ALSFELD (ol). Ab Montag, 14. März, ist sie endlich erhältlich: Die Festschrift zum Jubiläum „Alsfeld. 800 Jahre Stadtgeschichte 1222-2022“. Bevor am morgigen Sonntag das erste Exemplar an Bürgermeister Stephan Paule sowie die Belegexemplare an die Autoren übergeben werden, stellt Stadtarchivar und Autor Dr. Norbert Hansen die Jubiläumsfestschrift vor und gibt einen Einblick in die Kapitel.

Es war gar keine Frage, dass sich der Geschichts- und Museumsverein Alsfeld mit Blick auf das Stadtjubiläum 2022 wieder mit einer Festschrift engagieren würde. Schon 2018 wurde beschlossen, zum dritten Mal nach 1922 und 1972 ein solches Werk zu erstellen. Mit Traudi Schlitt und Matthias Nicolai aus dem Rathausbuch-Team von 2012 standen die ersten Mitstreiter bereit. Die Zusage von Prof. Dr. Otto Volk, Historiker aus Marburg mit den Arbeitsschwerpunkten Landes-, Zeit-, Wirtschafts- und Sozialgeschichte, war dann ein großer Gewinn.

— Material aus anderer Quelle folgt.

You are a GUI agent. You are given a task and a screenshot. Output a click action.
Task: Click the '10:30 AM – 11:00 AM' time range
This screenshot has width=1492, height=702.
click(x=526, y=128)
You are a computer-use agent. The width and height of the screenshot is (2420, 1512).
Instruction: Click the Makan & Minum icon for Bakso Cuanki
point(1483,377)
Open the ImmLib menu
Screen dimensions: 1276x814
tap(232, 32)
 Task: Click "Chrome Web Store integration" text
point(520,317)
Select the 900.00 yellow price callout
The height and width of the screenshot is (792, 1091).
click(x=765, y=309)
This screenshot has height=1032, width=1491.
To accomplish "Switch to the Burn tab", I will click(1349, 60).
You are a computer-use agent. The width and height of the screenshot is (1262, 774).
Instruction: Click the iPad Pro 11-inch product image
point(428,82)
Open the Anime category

Mit Dr. Sascha Reif, Fachinformatiker und als Historiker mit der Regionalgeschichte Oberhessens vertraut, sowie Michael Hölscher vom Bauamt der Stadt Alsfeld war schnell ein vielseitig qualifiziertes Redaktionsteam komplett. Als Koordinator und Mitautor fungierte der Schriftleiter des Geschichts- und Museumsvereins, der auch diesen Zeitungsartikel verfasst hat. Die erste Redaktionssitzung fand bereits am 4. Februar 2019 im Stadtarchiv statt. Weitere 18 Termine bis in den Juni 2021 folgten, einige Male Corona-bedingt auch per Zoom.

Geschichten aus über 800 Jahren zeigen die Vielfalt der Stadt

Wie gestaltet man nun im 21. Jahrhundert eine Festschrift zu einem Stadtjubiläum? Ein Blick in die Vorgängerwerke von 1922 und 1972 machte schnell klar, dass – bei aller Wertschätzung für die damaligen Fachbeiträge – auf jeden Fall Lücken zu füllen waren. So finden selbst noch 1972 beide Weltkriegsereignisse einschließlich Nationalsozialismus und Judenverfolgung keine Erwähnung. Auch die Nachkriegsentwicklung der Stadt wurde nicht thematisiert. Deshalb ergab sich für 2022 der Anspruch, ein Werk auf der Höhe der Zeit zu schaffen; eine möglichst lückenlose Geschichte Alsfelds von den Anfängen bis in die jüngste Vergangenheit, das heißt bis in das Alsfeld des Jahres 2021.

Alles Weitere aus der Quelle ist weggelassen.